Cantos de ballenas

El meteorito impactó contra la Luna un jueves al mediodía. Esa tarde todos esperábamos algún cataclismo: la lluvia ácida, una plaga de langostas, el último día de Pompeya a escala global. Cualquier cosa. Pero solo aparecieron un montón de memes en las redes tan efímeros como las flores de los cerezos. Yo seguí yendo a mis clases de interpretación y soñando con recibir el Óscar a la mejor actriz protagonista. Diez días después llegó la sorpresa. Un par de metros separaba nuestro balcón de las aguas. Fue una suerte que viviéramos en un piso veintitrés. Porque la Gran Avenida se había convertido en una corriente oceánica. La corriente de Humboldt. 

Mi padre estaba mejor informado que el resto de la familia. Sabía que era muy fría y rica en nutrientes, el ecosistema marino más numeroso del planeta. Así que nadie se extrañó cuando avistamos por primera vez a la ballena jorobada. A medida que se iba acercando escuchamos con mayor claridad unos sonidos guturales, una especie de “whups” que repetía una y otra vez. No tardamos en descubrir  que llamaba a su cría.

La idea fue de mi hermana pequeña. Compramos un cargamento de gomas de borrar de natame fascina su olor y las redujimos a polvo. Con él cubrimos las losetas del balcón y bautizamos el enclave con el nombre de Ogasawuara, unas islas paradisiacas de Japón. Y así nos sentíamos: en la gloria. No por el regalo del mar en una ciudad  interior, sino por nuestra amistad cada vez más profundacon Quenzo y Aruba.
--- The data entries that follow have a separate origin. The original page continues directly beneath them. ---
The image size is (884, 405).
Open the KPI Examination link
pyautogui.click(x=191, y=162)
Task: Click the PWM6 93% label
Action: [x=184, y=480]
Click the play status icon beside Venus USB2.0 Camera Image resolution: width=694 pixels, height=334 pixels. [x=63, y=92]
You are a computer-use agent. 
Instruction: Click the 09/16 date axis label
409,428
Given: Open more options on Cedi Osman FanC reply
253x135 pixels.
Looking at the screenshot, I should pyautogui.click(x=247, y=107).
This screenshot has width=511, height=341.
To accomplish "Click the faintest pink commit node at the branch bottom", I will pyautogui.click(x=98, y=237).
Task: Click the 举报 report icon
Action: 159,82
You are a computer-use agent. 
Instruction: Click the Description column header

Así habíamos acordado entre las dos llamar al ballenato y a su madre.

Nuestros padres nos sermonearon en cuanto se enteraron. “¿Cómo se os ocurre ponerles un nombre? Pronto se marcharán”. Nosotras no opinábamos lo mismo. Era la primera vez que teníamos mascotas, siempre prohibidas por la falta de espacio, y estábamos dispuestas a persuadir a la pareja para que se quedara. Quenzo era nuestro preferido, quizá porque pasaba más tiempo que su madre en la superficie. Guardábamos para él pececitos de colores en los bolsillos, que le ofrecíamos como si fueran golosinas.

Pero mis padres tenían razón. La presencia inoportuna de una amalgama musical precipitó la despedida. Era una composición extraña formada por diferentes sonidos. Yo creí distinguir el ulular de un búho seguido por una berrea de ciervos. Todo en una sola pieza. En realidad, era el canto de una ballena jorobada macho. Un canto incesante que se prolongó durante varias horas. La primera en acudir a su reclamo fue Aruba. Incluso antes de que la figura del cetáceo se adivinara en lontananza. Después lo hizo Quenzo. Al saltar por encima de nuestras cabezas, nos quedamos extasiadas contemplando la combustión de su mirada. Era un deseo vehemente alojado en sus pupilas; la necesidad de seguir viajando en busca de su destino.